A song thrush has learnt to feed from our hanging feeders. Has anyone else seen this behaviour? Discovered how to upload a photo now!

A song thrush has learnt to feed from our hanging feeders. Has anyone else seen this behaviour? I have photos but as I’m new to posting here, I’ve no idea how to upload them!
  • Have never seen a picture like that - the occasional Blackbird having a go yes but never a Thrush. Our Song thrush prefers the scratting through the leaves and picking up any leftovers.




    My Flickr: https://www.flickr.com/photos/bobs_retired_now/

  • Thanks for your reply, Bob. I thought it might be unusual but wanted to see what experienced birders thought. We have a pair of song thrushes in the garden and this one spent a few days looking up at the feeder watching the other birds feeding before attempting it itself. The bird flies vertically from the ground to the feeder but finds a more controlled approach horizontally from the hedge behind. Its technique is improving every day! Wonderful adaptability in action . The other thrush has so far shown no interest. However, one of our female blackbirds has been watching, so we shall see.
  • Hello Nelda, welcome from up in the very far north of Scotland, in Caithness. I have never see this before either. I have had the Blackbirds on the feedrers.

    Beauty is in the eye of the beholder.

  • As the others said, the Blackbirds in my garden learnt to do it, the male gradually improving over a few weeks, from trying to hover, dive-bombing to knock bits off and finally just hanging on. The female just watched first and then joined in later, so I wouldn't be surprised if other birds follow suit. I've never seen or heard of Song Thrushes doing it before, although I suppose Blackbirds are thrushes too, so maybe it's the logical progression!


    Nige   Flickr

  • Hello Nelda and welcome to the community forum; what a timely shot showing the song thrush at your feeder, as others have said, I think it's also the first time I've heard of one coming to a feeder so well spotted and photographed. We have a Song Thrush visiting our garden on occasion but mostly it is to our pond area for bathing purposes as most thrushes and other birds love water.


    Regards, Hazel 

    "Each kindness shown to birds or men is sure to flutter back again" 

  • A great photo.

    I have observed carrion crows clinging upside down to the botton of bird pastry feeders,

    I have also noticed magpies, robins and even feral pigeons hanging on to feeders while flapping rapidly with their wings to stay in position as they peck.
  • I have a Collared Dove feeding from a heavy glass bowl of sunflower hearts & suet pellets on shelf just outside my kitchen window, deftly perched on the rim & doesn't fly off even though it can see me observing!

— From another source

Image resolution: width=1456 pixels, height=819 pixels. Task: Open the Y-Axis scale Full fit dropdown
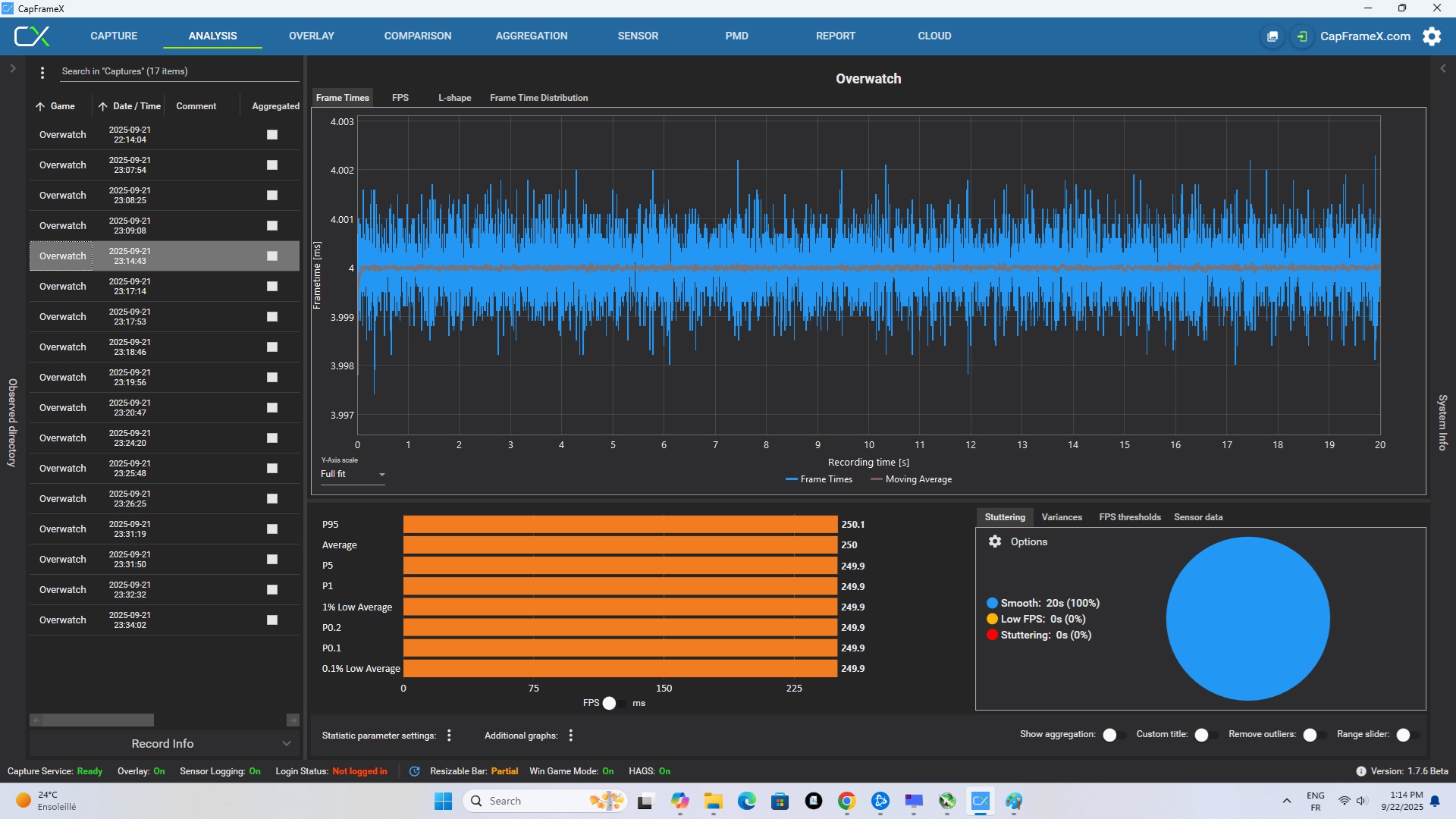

     2013 photos & vids here

    eff37 on Flickr

  • In reply to Mark W:

    Hi Mark
    Yes, we have magpies, jackdaws and crows feeding from ours too. They and one Robin in particular can cling to the feeders without any wing-flapping. Like the Great spotted woodpeckers the larger birds seem to use their tails to hold on as well as their feet!
  • We've had blackbirds attempt similar scenarios from our feeders, but probably the best and weirdest attempts we see, are wood pigeons flying up to a feeder, flapping their wings to maintain balance while trying to feed!

    See this video I uploaded a while back; Wood Pigeon stealing from the feeder!



    Flickr Peak Rambler

  • Robins in my garden have learned the trick of hanging on with wings flapping madly, but the blackbirds are strictly ground level.